For $4.50, customers can get Fulton-made Backer’s chips and a vegetarian or free-range meat sandwich. When a customer orders one, Claridge chops some fresh veggies and sautés them in olive oil while spreading mayonnaise and mustard - pesto and hummus for vegetarians - on Uprise Bakery bread.
Shoppers at The Root Cellar often run into the farmers who produced the food. When Goatsbeard Farm operator Jennifer Muno drops off her cheese, she stays and shops.
"I really believe The Root Cellar is an important idea that every town should have," Muno said.
Claridge said he wouldn’t have stayed in business without his partner, Kimberly Griffin.
"She’s kept me on course," Claridge said. "I’m pretty much the brawn of the operation. She’s the brains. I call myself the custodian, whereas she’s pretty much the accountant and good-advice giver."

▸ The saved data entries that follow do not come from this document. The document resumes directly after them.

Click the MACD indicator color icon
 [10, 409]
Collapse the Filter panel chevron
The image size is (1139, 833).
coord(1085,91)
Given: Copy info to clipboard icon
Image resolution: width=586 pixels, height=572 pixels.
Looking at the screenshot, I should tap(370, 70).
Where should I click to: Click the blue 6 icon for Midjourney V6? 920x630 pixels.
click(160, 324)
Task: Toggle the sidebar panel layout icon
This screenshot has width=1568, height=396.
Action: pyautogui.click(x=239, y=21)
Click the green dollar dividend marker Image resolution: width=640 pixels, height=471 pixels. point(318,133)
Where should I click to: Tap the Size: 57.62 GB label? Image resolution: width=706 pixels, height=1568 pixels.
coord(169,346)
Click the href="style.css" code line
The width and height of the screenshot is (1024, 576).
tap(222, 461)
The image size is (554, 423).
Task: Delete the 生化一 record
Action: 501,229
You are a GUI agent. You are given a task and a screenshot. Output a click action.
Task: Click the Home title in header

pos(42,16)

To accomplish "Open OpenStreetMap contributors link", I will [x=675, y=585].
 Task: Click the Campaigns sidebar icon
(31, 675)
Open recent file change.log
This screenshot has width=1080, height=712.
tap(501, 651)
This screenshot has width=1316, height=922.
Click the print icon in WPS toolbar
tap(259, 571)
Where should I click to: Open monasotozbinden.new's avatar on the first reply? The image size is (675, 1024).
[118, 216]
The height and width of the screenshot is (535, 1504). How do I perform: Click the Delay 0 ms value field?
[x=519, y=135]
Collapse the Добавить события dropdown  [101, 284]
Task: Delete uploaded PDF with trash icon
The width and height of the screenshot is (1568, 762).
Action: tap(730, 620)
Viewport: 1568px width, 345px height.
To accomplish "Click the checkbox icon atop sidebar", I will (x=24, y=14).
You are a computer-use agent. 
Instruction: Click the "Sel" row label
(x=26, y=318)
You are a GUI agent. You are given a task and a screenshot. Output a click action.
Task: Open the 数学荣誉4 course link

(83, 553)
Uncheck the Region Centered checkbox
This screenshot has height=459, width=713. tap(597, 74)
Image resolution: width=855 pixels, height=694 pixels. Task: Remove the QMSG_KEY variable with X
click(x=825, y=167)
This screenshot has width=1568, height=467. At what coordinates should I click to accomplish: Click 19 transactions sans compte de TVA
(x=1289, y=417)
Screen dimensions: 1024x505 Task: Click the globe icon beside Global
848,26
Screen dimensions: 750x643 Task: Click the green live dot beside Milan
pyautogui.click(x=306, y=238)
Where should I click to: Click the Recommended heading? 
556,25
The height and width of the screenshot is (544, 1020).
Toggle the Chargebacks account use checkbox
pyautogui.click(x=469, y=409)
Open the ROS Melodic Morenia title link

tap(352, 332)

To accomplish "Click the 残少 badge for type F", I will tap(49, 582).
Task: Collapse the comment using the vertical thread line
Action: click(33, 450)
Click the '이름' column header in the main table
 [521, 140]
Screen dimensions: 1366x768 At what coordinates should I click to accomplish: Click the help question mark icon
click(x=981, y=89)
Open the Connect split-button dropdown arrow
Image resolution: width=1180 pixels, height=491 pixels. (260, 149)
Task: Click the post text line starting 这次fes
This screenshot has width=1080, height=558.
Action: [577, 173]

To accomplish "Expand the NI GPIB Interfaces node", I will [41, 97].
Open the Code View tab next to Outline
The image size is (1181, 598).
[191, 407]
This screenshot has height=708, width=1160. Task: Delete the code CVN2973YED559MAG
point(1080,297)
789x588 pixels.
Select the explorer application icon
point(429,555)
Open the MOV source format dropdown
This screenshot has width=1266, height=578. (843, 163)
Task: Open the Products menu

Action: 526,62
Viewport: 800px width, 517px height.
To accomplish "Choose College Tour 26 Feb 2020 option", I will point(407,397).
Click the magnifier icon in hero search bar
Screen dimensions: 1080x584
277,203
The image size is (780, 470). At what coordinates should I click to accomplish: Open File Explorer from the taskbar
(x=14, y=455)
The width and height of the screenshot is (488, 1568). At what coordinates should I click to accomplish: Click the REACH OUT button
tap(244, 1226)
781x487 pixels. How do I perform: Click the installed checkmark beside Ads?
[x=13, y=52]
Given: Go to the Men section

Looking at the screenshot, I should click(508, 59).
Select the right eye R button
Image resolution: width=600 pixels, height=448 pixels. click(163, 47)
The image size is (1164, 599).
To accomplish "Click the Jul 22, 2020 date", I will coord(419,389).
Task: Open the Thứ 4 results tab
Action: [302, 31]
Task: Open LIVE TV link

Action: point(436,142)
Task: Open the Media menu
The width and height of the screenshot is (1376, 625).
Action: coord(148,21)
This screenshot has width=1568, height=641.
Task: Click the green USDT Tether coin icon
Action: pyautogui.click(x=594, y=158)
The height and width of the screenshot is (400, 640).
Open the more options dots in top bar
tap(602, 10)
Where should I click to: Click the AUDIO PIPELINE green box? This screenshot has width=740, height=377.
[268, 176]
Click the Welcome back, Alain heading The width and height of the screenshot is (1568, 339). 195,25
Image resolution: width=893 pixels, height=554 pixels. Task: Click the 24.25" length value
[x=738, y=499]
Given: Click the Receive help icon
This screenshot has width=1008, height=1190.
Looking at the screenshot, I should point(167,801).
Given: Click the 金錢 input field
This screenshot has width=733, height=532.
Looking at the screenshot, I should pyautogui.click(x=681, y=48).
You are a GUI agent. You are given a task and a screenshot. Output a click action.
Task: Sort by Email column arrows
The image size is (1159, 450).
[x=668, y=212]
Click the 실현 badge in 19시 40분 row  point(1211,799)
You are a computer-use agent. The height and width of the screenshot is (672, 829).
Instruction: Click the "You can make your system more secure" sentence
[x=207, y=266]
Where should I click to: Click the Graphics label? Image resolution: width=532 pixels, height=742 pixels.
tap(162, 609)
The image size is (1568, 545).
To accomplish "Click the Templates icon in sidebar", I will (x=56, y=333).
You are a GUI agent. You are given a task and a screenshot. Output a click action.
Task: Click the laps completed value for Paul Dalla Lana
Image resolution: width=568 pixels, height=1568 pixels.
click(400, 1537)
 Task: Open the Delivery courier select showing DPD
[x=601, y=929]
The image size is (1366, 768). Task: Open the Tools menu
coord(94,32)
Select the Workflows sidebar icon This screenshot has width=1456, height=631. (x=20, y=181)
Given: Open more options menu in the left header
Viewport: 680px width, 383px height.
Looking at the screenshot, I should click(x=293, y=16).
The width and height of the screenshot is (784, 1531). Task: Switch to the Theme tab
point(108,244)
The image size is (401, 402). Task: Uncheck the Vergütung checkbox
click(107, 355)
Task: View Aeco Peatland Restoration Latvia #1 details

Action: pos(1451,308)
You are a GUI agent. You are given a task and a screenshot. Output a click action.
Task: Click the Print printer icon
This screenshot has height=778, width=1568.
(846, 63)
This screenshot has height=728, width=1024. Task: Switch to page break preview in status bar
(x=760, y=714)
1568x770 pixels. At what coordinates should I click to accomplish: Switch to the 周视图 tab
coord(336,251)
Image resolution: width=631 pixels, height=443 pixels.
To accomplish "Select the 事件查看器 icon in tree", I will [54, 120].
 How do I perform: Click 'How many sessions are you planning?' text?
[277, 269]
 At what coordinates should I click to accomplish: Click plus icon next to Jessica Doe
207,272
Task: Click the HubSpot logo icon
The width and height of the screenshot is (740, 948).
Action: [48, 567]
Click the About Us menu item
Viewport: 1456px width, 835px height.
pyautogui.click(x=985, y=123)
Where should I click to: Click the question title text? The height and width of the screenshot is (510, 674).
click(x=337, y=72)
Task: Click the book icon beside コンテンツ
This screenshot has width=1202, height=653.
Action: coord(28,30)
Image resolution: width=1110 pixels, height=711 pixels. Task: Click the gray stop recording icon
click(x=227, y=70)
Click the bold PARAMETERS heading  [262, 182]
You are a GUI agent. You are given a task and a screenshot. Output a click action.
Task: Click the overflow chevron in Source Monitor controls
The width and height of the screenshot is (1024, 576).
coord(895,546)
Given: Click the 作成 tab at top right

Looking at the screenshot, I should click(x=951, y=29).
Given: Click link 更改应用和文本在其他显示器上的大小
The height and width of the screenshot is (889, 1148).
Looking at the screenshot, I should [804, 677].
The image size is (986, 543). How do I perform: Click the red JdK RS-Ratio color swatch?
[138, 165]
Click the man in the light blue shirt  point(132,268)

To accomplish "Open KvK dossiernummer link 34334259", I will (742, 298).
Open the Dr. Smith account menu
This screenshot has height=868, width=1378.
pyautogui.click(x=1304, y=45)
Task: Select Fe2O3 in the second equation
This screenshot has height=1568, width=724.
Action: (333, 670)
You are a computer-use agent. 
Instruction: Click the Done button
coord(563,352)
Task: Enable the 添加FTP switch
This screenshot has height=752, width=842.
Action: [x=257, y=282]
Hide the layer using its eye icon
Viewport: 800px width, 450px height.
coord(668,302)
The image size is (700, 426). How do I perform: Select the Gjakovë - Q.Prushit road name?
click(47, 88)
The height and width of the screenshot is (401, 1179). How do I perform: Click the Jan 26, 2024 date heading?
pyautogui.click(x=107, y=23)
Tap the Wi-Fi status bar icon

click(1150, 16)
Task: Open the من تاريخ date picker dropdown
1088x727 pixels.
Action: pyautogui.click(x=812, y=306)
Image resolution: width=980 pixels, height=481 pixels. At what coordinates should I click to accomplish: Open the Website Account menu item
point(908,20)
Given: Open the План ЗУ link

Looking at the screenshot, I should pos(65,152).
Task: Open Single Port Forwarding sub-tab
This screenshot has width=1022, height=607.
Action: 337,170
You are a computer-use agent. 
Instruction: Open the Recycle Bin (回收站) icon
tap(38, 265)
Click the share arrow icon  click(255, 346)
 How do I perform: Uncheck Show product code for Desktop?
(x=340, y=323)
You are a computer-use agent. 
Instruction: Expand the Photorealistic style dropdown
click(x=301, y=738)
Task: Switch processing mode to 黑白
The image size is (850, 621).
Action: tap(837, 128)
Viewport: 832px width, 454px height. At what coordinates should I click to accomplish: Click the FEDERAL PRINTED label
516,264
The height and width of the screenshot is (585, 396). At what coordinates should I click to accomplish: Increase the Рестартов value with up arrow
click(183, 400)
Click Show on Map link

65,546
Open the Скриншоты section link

A Kansas City native, Griffin also co-owns High Maintenance, a salon near Hy-Vee.
Griffin’s interest in good foods developed after her daughter, now 13, was born.
"I can see what our food system has done to our younger generation," Griffin said. "When you feed" hormones "to a cow, it doesn’t just go away. Our kids are also consuming it."
While prices are higher at The Root Cellar than a traditional grocery store, Claridge points out that it’s difficult to determine the true cost of food at a supermarket. There are environmental costs, he said, and food is subsidized on many levels, from corporate subsidies to transportation. Claridge boasts that some products at his store required only a half-gallon of gas to get there.
Claridge and Griffin envision a personalized and sustainable food system that helps the environment and the economy alike.
"Farmers are very good stewards of the land and the resources around it," Claridge said.
Hendrickson agrees. "I ask my students, ‘What kind of landscape do you want to support?’ If you enjoy the beautiful landscape surrounding Columbia that’s supplied by diversified agriculture, then you need to support that through your consumption decisions," she said, "and The Root Cellar helps you do that."